Bank of India’s net profit fell 22.08 percent year on year (YoY) to Rs 561 crore in the first quarter of fiscal year 2022-23 (Q1FY23) due to a decline in non-interest income and an increase in provisions for bad loans.
During the previous fiscal year, the Mumbai-based public sector lender earned a net profit of Rs 720 crore (Q1FY22).
On the BSE, the bank’s stock closed 2.65% higher at Rs 50.4 per share on Tuesday.
While the bank’s net interest income (NII) increased by 29.4% year on year to Rs 4,072, its net interest margin (NIM) improved to 2.55 percent from 2.16 percent the previous year, according to a statement.
Non-interest income fell sharply to Rs 1,152 crore in Q1FY23 from Rs 2,320 crore the previous year. Treasury revenues, which account for a sizable portion of non-interest income, have taken a hit as bond yields have risen.

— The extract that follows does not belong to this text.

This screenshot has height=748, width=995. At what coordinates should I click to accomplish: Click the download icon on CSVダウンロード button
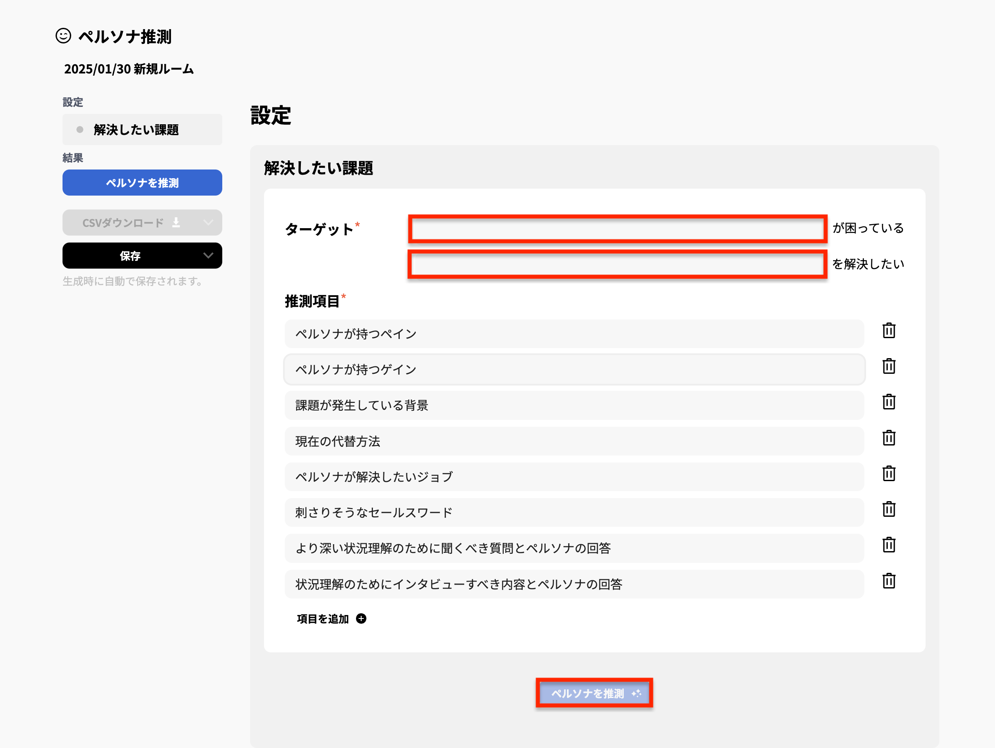tap(176, 222)
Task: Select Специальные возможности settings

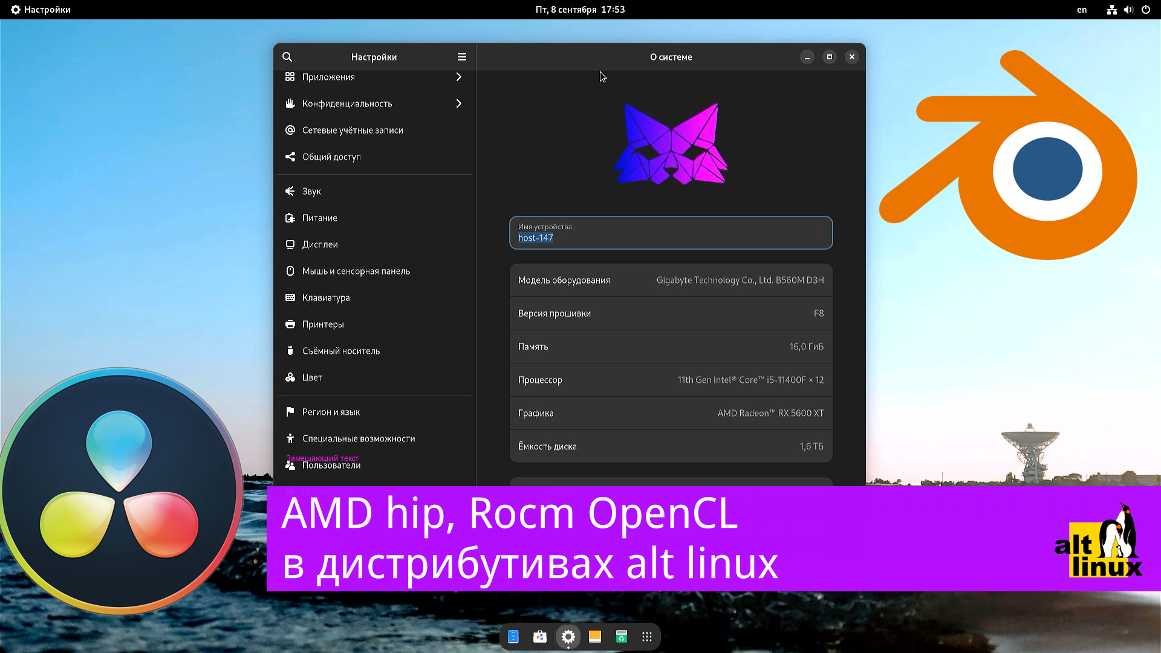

The bank’s asset quality profile improved, with gross non-performing assets (GNPAs) at 9.3 percent through June 2022, down from 13.5 percent the previous quarter. Net NPAs fell to 2.21 percent in June 2022, down from 3.35 percent the previous year.
NPA provisions increased to Rs 1,304 crore in the first quarter of FY23, up from Rs 873 crore the previous year. The provision coverage ratio increased from 86.17 percent a year ago to 87.96 percent in the current quarter.
While the bank’s loan portfolio increased 15.2 percent year on year to Rs 4.77 trillion in June 2022, deposits increased 2.78 percent year on year to Rs 6.4 trillion in June 2022.
The total capital adequacy ratio (CAR) was 15.61 percent in June 2022, up from 15.07 percent the previous month.